* [Exercise] The line containing "Given: Click the Southampton club crest" marks the end: restate word for word every line from the first line of the entries below through that one.

[Dataset entries]
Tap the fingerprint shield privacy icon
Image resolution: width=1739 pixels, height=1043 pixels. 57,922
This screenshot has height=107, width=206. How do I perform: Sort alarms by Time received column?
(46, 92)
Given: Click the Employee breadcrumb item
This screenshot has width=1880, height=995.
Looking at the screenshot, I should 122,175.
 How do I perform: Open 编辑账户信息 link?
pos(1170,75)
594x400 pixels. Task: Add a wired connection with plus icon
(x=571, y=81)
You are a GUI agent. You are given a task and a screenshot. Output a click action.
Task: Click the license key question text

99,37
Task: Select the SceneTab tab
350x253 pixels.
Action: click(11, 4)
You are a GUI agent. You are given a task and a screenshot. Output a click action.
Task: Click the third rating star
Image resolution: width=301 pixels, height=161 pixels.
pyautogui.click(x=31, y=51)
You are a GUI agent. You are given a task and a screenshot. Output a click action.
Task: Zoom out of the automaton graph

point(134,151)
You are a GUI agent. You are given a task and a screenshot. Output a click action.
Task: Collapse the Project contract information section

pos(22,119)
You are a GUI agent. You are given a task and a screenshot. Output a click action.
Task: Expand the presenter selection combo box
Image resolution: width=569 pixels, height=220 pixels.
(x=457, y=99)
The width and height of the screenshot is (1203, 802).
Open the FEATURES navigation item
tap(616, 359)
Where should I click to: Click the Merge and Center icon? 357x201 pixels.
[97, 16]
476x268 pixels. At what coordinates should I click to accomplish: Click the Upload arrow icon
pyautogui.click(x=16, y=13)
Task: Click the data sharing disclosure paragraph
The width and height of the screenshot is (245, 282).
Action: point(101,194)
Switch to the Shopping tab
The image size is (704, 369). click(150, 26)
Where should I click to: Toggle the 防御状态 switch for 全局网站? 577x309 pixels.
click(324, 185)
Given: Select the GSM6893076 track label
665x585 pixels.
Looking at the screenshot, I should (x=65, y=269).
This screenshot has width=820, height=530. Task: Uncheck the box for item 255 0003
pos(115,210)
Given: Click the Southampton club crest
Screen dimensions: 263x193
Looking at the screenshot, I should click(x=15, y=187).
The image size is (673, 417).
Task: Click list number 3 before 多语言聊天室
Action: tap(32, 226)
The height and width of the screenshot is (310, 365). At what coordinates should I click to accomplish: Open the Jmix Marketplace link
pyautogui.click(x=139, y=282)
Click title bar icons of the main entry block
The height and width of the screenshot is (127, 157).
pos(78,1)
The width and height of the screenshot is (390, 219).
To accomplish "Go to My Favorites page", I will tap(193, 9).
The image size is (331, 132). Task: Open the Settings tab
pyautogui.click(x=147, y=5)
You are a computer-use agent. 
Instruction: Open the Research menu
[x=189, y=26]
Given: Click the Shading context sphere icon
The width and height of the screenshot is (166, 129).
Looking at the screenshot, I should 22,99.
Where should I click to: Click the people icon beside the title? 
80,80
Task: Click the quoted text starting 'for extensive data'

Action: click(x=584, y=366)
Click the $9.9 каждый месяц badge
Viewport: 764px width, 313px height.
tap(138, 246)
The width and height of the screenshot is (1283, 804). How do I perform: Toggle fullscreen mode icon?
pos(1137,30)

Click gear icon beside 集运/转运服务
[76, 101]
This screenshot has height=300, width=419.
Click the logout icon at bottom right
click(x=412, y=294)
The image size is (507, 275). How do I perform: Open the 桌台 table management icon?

* [Task response]
Tap the fingerprint shield privacy icon
Image resolution: width=1739 pixels, height=1043 pixels. 57,922
This screenshot has height=107, width=206. How do I perform: Sort alarms by Time received column?
(46, 92)
Given: Click the Employee breadcrumb item
This screenshot has width=1880, height=995.
Looking at the screenshot, I should 122,175.
 How do I perform: Open 编辑账户信息 link?
pos(1170,75)
594x400 pixels. Task: Add a wired connection with plus icon
(x=571, y=81)
You are a GUI agent. You are given a task and a screenshot. Output a click action.
Task: Click the license key question text

99,37
Task: Select the SceneTab tab
350x253 pixels.
Action: click(11, 4)
You are a GUI agent. You are given a task and a screenshot. Output a click action.
Task: Click the third rating star
Image resolution: width=301 pixels, height=161 pixels.
pyautogui.click(x=31, y=51)
You are a GUI agent. You are given a task and a screenshot. Output a click action.
Task: Zoom out of the automaton graph

point(134,151)
You are a GUI agent. You are given a task and a screenshot. Output a click action.
Task: Collapse the Project contract information section

pos(22,119)
You are a GUI agent. You are given a task and a screenshot. Output a click action.
Task: Expand the presenter selection combo box
Image resolution: width=569 pixels, height=220 pixels.
(x=457, y=99)
The width and height of the screenshot is (1203, 802).
Open the FEATURES navigation item
tap(616, 359)
Where should I click to: Click the Merge and Center icon? 357x201 pixels.
[97, 16]
476x268 pixels. At what coordinates should I click to accomplish: Click the Upload arrow icon
pyautogui.click(x=16, y=13)
Task: Click the data sharing disclosure paragraph
The width and height of the screenshot is (245, 282).
Action: point(101,194)
Switch to the Shopping tab
The image size is (704, 369). click(150, 26)
Where should I click to: Toggle the 防御状态 switch for 全局网站? 577x309 pixels.
click(324, 185)
Given: Select the GSM6893076 track label
665x585 pixels.
Looking at the screenshot, I should (x=65, y=269).
This screenshot has width=820, height=530. Task: Uncheck the box for item 255 0003
pos(115,210)
Given: Click the Southampton club crest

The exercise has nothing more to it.